Josip Ahel1,5, Aparna Pandey1,5, Michaela Schwaiger1,2,5, Fabio Mohn1, Anja Basters1,4, Georg Kempf1, Aude Andriollo1,3, Lucas Kaaij1, Daniel Hess1 and Marc Bühler1,3 1Friedrich Miescher Institute for Biomedical Research, Basel 4056, Switzerland; 2Swiss Institute of Bioinformatics, Basel 4056, Switzerland; 3University of Basel, Basel 4003, Switzerland Corresponding author: marc.buehlerfmi.ch

↵5 These authors contributed equally to this work.

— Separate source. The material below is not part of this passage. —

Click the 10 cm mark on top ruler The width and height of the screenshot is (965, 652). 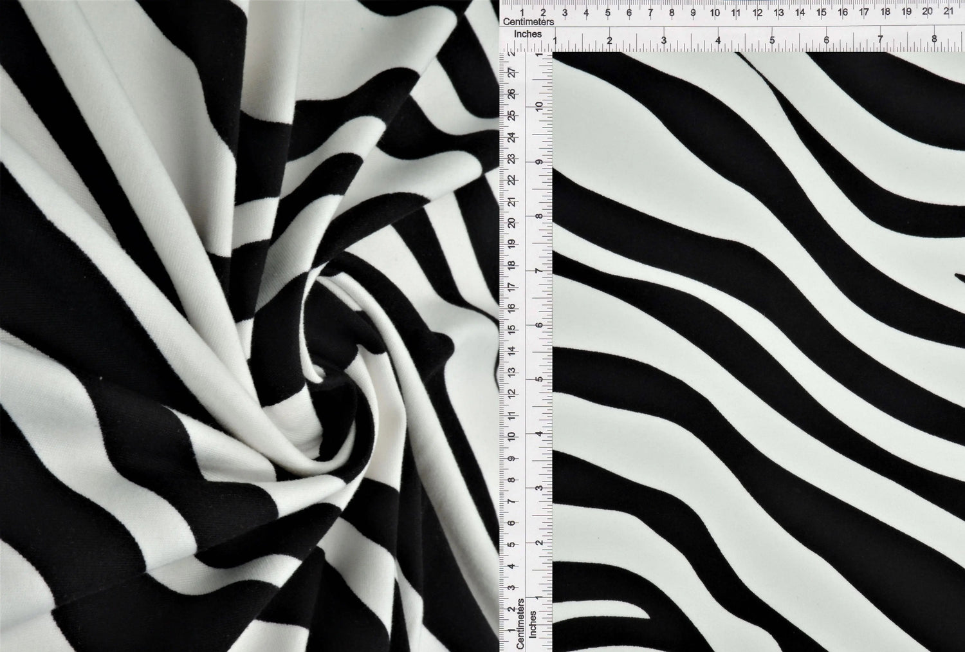point(714,12)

↵4 Present address: Deutsches Elektronen-Synchrotron (DESY), Hamburg 22607, Germany

Abstract

Retrotransposon control in mammals is an intricate process that is effectuated by a broad network of chromatin regulatory pathways. We previously discovered ChAHP, a protein complex with repressive activity against short interspersed element (SINE) retrotransposons that is composed of the transcription factor ADNP, chromatin remodeler CHD4, and HP1 proteins. Here we identify ChAHP2, a protein complex homologous to ChAHP, in which ADNP is replaced by ADNP2. ChAHP2 is predominantly targeted to endogenous retroviruses (ERVs) and long interspersed elements (LINEs) via HP1β-mediated binding of H3K9 trimethylated histones. We further demonstrate that ChAHP also binds these elements in a manner mechanistically equivalent to that of ChAHP2 and distinct from DNA sequence-specific recruitment at SINEs. Genetic ablation of ADNP2 alleviates ERV and LINE1 repression, which is synthetically exacerbated by additional depletion of ADNP. Together, our results reveal that the ChAHP and ChAHP2 complexes function to control both nonautonomous and autonomous retrotransposons by complementary activities, further adding to the complexity of mammalian transposon control.

Received May 14, 2024. Accepted June 7, 2024.